I think it’s important to realize that what happened in the Swartz case happens in lots and lots of federal criminal cases. Yes, the prosecutors tried to force a plea deal by scaring the defendant with arguments that he would be locked away for a long time if he was convicted at trial. Yes, the prosecutors filed a superseding indictment designed to scare Swartz evem more in to pleading guilty (it actually had no effect on the likely sentence, but it’s a powerful scare tactic). Yes, the prosecutors insisted on jail time and a felony conviction as part of a plea.

But it is not particularly surprising for federal prosecutors to use those tactics. What’s unusual about the Swartz case is that it involved a highly charismatic defendant with very powerful friends in a position to object to these common practices. That’s not to excuse what happened, but rather to direct the energy that is angry about what happened. If you want to end these tactics, don’t just complain about the Swartz case. Don’t just complain when the defendant happens to be a brilliant guy who went to Stanford and hangs out with Larry Lessig. Instead, complain that this is business as usual in federal criminal cases around the country — mostly with defendants who no one has ever heard of and who get locked up for years without anyone else much caring.

I don’t know what the answer is here.

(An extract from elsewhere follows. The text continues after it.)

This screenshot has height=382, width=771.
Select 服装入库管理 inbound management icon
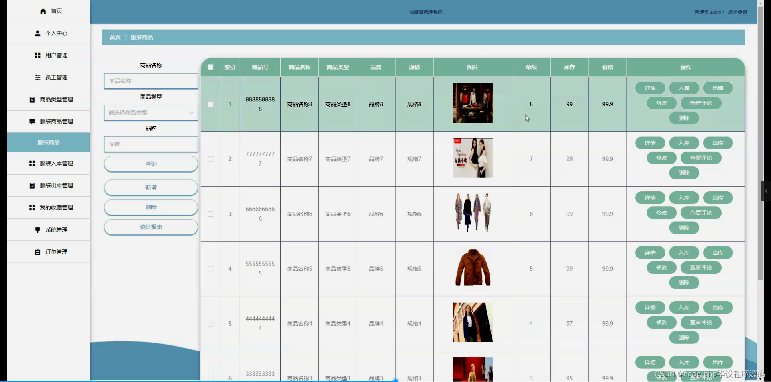coord(32,164)
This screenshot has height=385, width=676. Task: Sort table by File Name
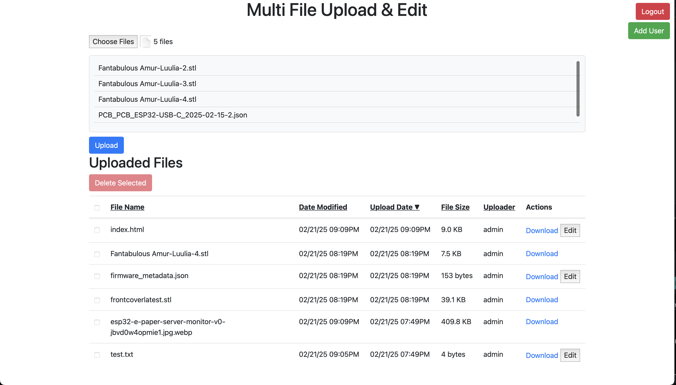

I think a lot of us have an intuition that hardball tactics are probably defensible when you’re dealing with Tony Soprano, but not so much when you’re dealing with a guy whose only crime was to download a bunch of academic research as an act of civil disobedience. But how do you make that distinction in a way that’s workable, and in a way that’s enforceable?

I’ll leave that to others, for now, because I simply don’t have the legal chops to address it. But I agree with Kerr: the problem here isn’t Aaron Swartz. The problem is with all the other people you’ve never heard of because they aren’t Aaron Swartz.